On enchaîne avec le puissant A Little Sign, un autre sommet de l’album… La voix d’Edwyn monte et descend, lutte contre la gravité, le xylophone ajoute de la légèreté : tout ça est d’une intelligence remarquable dans sa construction, et pourtant nous est offert avec un enthousiasme tout simple qui transcende la chanson. It Must Be Real est une autre ballade « classique », une belle chanson d’amour, pleine de tendresse, qui sait pourtant se transcender avec son court refrain intense (« It must be real / No more lies » – ça doit être vrai, plus de mensonges).
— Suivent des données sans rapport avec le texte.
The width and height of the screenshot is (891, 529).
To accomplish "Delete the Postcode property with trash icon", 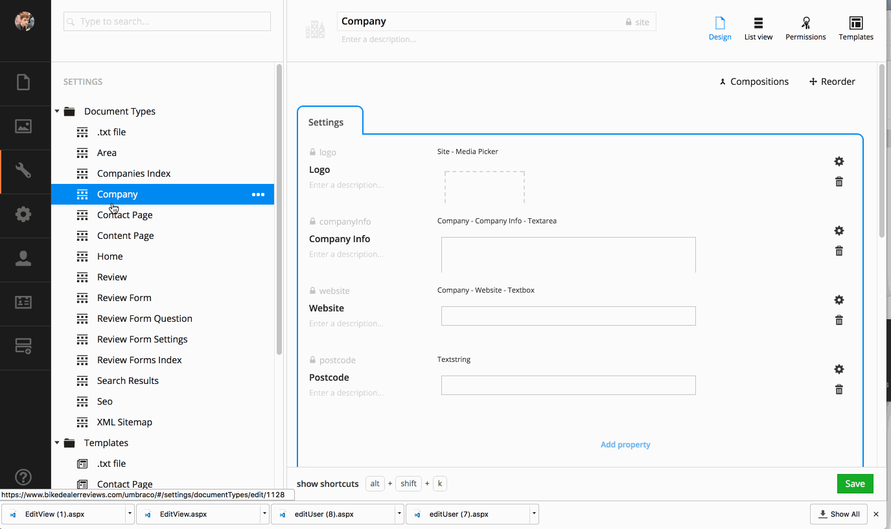I will pyautogui.click(x=839, y=389).
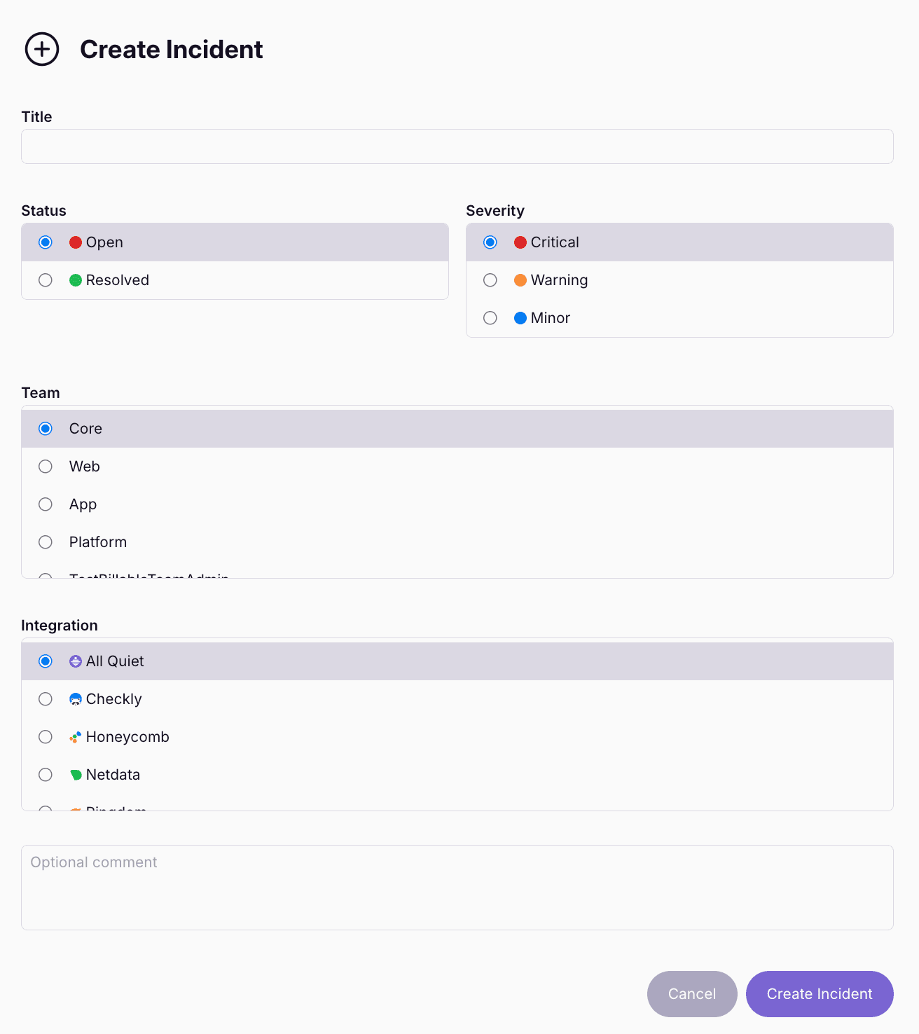This screenshot has width=919, height=1034.
Task: Click the purple Create Incident button
Action: [820, 994]
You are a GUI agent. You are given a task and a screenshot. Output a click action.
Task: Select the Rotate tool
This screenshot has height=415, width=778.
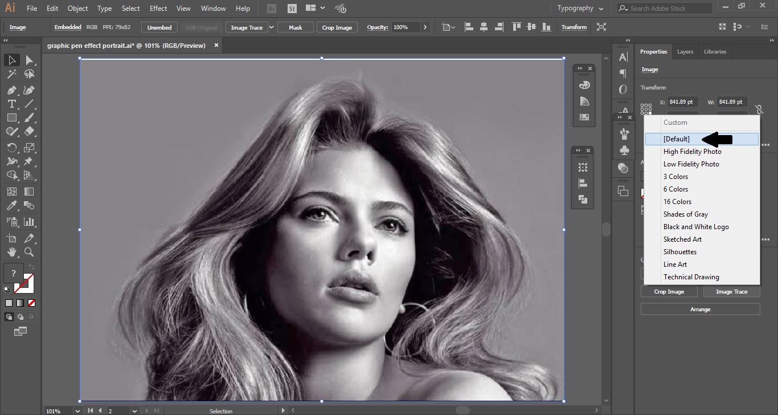pos(11,148)
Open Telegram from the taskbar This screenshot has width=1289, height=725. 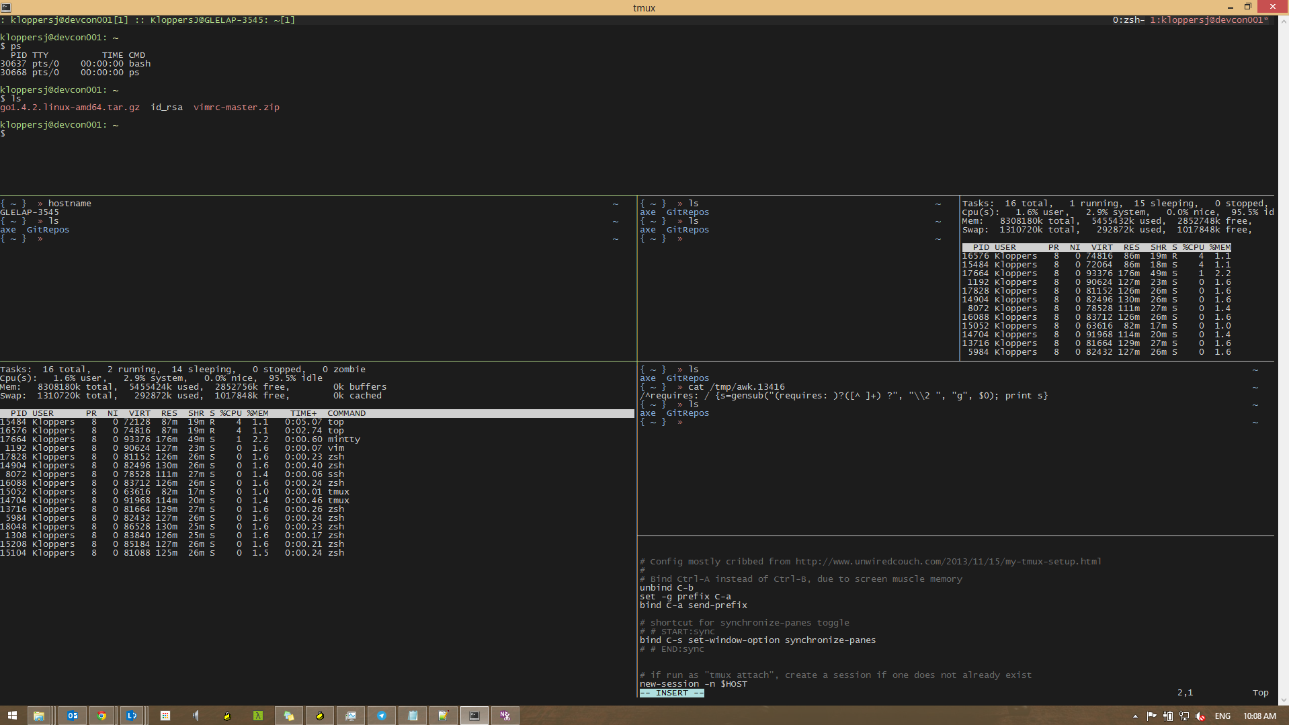(x=381, y=716)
Et on finit avec un Rhythm Is My Own World acoustique, clairement bossa nova dans sa forme, et plus encore dans son esprit, même s’il est posé sur un beat électronique : il s’agit, pour conclure, de célébrer le rôle de la musique dans la construction d’une existence satisfaisante, bien remplie. Magnifique, tout simplement.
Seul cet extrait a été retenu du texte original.